## SELECTED EXCERPT
— BEGIN —

Exports, however, zoomed nearly three times in April-July FY’22 compared with April-July, FY’20. Will this trend continue?
Exports are inversely proportional to domestic demand. As we continue to see a strong recovery in domestic demand, we expect lower levels of exports in the coming months.
Do you get better realisation from exports?
It is evident from recent export data that exports trend higher only when domestic demand falls, which is what we saw happen during both the waves in India. So, although international prices have been consistently higher than domestic prices for more than a year, the high level of exports in the last quarter was a function of demand rather than prices.
What’s your view on domestic steel prices? Is it going to go up going forward? What are the factors that will lead to this movement?
Historically, Indian prices have followed import price parity. However, for the past several months, Indian prices are at a considerable (>20%) discount compared to international prices. Domestic prices will be supported by several factors in the coming months: firstly, the domestic steel prices are at a huge discount as compared to global prices; secondly, improving domestic demand, which we’re already seeing for the past couple of weeks; and thirdly, greater demand and supply balance, primarily created by expected production cuts by China in the second half.
How are the Chinese decisions to prune domestic production and disincentivise exports going to help the Indian steel industry?

— END —

## TASKS FOR THIS EXERCISE
a: According to the steel industry interview, how large a discount are Indian steel prices at compared to international prices?
b: Return the passage of the steel industry interview from "Exports are inversely" to "the coming months.", copied word for word.

## STORED DATA

— BEGIN —

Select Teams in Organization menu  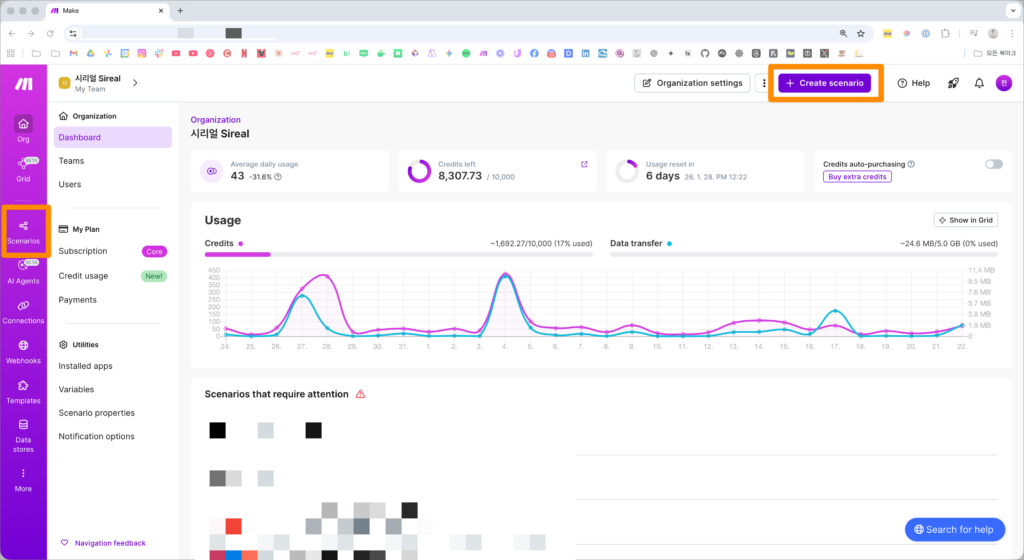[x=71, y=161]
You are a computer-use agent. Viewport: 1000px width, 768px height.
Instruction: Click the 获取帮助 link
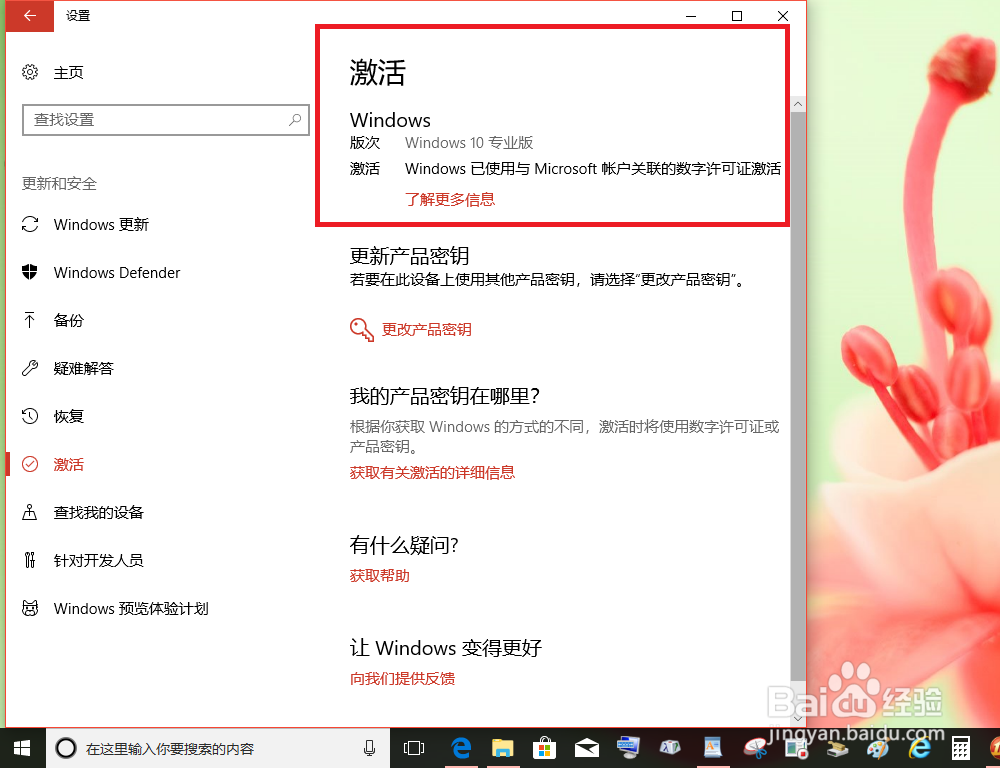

— END —

## ANSWERS PER TASK
a: More than 20%.

b:
Exports are inversely proportional to domestic demand. As we continue to see a strong recovery in domestic demand, we expect lower levels of exports in the coming months.